Gold prices jumped more than 1% on Tuesday, as the dollar and U.S. Treasury yields slipped on expectations the Federal Reserve will temper its rate-hike stance from next month.

Spot gold was up 1.4% at $1,655.98 per ounce by 1225 GMT, its best day since Oct. 21. U.S. gold futures advanced 1.2% to $1,659.50.

The dollar index slipped from a one-week high against its rivals, making bullion less expensive for overseas buyers, with lower benchmark 10-year Treasury yields also lending support to gold.

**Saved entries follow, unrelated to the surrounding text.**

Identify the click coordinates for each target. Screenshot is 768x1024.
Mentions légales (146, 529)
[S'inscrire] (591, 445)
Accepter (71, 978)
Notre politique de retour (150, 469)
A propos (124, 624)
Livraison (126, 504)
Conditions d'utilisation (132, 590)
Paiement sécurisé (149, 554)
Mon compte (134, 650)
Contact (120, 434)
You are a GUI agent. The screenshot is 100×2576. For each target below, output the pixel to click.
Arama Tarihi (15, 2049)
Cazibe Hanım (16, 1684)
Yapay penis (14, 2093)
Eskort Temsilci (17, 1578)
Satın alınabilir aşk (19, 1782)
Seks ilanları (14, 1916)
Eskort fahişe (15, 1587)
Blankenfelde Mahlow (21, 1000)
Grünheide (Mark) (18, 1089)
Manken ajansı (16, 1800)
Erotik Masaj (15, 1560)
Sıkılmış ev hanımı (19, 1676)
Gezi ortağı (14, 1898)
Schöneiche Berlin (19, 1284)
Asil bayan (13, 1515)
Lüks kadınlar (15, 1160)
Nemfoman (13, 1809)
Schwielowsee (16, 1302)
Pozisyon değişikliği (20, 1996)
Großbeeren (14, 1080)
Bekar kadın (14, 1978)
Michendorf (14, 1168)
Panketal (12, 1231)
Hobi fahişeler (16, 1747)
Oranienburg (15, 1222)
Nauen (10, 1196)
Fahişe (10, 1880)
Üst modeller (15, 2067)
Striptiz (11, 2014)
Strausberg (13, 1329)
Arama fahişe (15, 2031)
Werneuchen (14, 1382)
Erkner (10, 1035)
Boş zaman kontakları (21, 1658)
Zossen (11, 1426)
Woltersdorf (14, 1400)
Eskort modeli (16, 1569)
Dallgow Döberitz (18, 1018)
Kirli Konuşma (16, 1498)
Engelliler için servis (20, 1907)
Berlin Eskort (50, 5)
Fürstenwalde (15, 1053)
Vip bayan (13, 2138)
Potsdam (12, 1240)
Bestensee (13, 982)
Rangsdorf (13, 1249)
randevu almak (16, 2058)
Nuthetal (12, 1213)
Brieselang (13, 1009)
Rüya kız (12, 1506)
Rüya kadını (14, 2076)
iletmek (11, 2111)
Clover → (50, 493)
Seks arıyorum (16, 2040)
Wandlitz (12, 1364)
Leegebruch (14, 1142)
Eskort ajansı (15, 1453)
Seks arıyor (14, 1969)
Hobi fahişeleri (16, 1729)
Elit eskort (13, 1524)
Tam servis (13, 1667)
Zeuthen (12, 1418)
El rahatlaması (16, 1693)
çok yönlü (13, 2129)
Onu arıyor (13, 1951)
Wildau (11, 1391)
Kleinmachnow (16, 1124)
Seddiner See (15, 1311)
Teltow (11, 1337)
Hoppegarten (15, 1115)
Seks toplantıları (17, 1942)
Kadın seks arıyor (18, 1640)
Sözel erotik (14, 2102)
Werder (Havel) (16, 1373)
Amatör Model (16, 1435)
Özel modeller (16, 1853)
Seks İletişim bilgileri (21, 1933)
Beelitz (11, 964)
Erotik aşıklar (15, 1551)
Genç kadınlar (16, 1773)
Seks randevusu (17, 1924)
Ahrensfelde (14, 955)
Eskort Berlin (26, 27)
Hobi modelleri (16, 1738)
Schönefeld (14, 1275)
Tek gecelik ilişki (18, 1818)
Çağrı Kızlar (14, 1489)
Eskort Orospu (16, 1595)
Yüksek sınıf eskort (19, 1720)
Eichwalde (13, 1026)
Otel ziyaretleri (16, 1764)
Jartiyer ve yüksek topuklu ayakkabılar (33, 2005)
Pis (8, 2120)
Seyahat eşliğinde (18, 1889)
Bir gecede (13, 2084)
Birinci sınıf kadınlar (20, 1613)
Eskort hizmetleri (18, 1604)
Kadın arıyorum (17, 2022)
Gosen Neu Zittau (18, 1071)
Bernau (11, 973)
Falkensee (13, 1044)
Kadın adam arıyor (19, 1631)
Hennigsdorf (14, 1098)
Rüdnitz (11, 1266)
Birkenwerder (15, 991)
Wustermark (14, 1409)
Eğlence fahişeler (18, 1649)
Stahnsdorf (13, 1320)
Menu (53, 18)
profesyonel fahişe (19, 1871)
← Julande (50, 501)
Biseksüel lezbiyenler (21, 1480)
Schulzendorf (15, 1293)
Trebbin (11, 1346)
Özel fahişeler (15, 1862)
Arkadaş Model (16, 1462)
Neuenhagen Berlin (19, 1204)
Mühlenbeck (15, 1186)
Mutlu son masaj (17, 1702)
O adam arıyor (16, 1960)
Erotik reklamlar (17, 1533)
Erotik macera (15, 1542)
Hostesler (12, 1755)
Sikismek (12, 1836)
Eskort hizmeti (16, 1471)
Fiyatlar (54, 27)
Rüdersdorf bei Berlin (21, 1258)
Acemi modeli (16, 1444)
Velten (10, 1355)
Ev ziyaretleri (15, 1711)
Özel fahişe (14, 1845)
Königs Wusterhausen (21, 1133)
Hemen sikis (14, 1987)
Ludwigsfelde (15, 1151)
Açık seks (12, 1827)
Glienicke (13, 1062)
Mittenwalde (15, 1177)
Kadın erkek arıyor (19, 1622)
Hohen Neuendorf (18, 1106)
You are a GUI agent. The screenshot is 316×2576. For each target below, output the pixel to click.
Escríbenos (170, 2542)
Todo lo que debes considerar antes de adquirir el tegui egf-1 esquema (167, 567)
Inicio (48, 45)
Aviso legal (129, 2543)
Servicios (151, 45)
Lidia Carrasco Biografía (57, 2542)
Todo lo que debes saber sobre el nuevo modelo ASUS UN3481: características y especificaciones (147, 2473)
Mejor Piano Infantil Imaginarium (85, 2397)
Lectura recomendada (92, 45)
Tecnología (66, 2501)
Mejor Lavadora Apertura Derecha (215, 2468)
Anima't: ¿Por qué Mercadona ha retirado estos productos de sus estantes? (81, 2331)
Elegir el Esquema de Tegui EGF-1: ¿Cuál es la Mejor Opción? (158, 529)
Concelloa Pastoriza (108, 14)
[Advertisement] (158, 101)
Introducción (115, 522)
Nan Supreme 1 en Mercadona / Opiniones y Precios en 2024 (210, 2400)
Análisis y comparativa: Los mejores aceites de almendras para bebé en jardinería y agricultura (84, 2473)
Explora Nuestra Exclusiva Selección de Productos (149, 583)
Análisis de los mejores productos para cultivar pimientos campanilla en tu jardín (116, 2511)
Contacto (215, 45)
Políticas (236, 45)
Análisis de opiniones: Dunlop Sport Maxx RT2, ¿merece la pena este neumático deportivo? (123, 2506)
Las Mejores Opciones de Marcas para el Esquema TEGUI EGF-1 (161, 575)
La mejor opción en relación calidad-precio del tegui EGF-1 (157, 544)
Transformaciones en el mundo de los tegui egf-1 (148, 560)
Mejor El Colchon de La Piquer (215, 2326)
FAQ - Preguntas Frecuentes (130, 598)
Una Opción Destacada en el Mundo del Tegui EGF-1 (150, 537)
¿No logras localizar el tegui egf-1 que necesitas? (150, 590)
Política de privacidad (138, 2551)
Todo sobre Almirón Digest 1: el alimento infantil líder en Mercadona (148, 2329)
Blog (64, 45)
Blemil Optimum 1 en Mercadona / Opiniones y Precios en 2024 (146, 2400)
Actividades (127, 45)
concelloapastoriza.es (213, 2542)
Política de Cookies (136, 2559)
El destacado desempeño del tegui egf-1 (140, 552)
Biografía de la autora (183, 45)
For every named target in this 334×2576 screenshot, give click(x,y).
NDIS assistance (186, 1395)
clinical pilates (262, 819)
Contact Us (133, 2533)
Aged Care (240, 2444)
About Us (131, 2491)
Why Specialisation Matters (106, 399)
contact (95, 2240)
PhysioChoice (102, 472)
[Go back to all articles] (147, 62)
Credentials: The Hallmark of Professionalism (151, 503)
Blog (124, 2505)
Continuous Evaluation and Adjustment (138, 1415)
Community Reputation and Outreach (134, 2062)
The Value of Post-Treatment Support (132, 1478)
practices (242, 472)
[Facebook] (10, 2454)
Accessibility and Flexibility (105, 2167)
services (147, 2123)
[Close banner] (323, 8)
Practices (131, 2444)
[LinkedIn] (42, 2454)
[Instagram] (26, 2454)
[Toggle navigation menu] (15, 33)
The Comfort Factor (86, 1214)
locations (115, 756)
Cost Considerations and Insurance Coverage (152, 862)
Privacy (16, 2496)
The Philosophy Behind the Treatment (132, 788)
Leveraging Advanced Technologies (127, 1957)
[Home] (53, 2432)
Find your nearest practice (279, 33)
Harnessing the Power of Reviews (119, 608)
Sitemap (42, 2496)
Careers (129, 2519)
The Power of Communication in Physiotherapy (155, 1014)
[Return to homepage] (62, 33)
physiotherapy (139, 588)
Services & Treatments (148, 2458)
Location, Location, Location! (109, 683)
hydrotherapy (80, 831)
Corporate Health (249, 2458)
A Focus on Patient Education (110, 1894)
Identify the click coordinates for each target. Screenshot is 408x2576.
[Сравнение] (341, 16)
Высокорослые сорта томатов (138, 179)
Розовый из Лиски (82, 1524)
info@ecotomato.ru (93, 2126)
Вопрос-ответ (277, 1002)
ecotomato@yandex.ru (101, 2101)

While a slight softening in yields alongside the dollar is beneficial for gold prices, whether the trend can be sustained depends on "the much-craved dovish signal from the Fed, which looks set to hike by 75 basis points once more," said Craig Erlam, senior market analyst at OANDA.

"Although expect any dovish messaging to be heavily caveated," Erlam said, adding "gold seems to have found a floor around $1,600 but that won't last long if the Fed throws out another hawkish hike."

The U.S. central bank is seen debating when to switch to smaller hikes at its two-day policy meeting that ends on Wednesday.

Gold prices have declined about 21% since rising past the $2,000 per ounce level in March, due to rapid rate hikes from the Fed, posting a seventh straight monthly loss in October.

Higher U.S. interest rates increase the opportunity cost of holding the non-yielding bullion.

There is also renewed risk appetite in markets, and it will likely cause an important move higher in equities and growth-linked currencies and also gold, which has been moving in line with the broader risk sentiment, said Daniela Hathorn, analyst at Capital.com.

Spot silver jumped 4.3% to scale a three-week peak of $19.97 per ounce.

Platinum rose 2.3% to $947.13, while palladium advanced 3.8% to $1,911.63.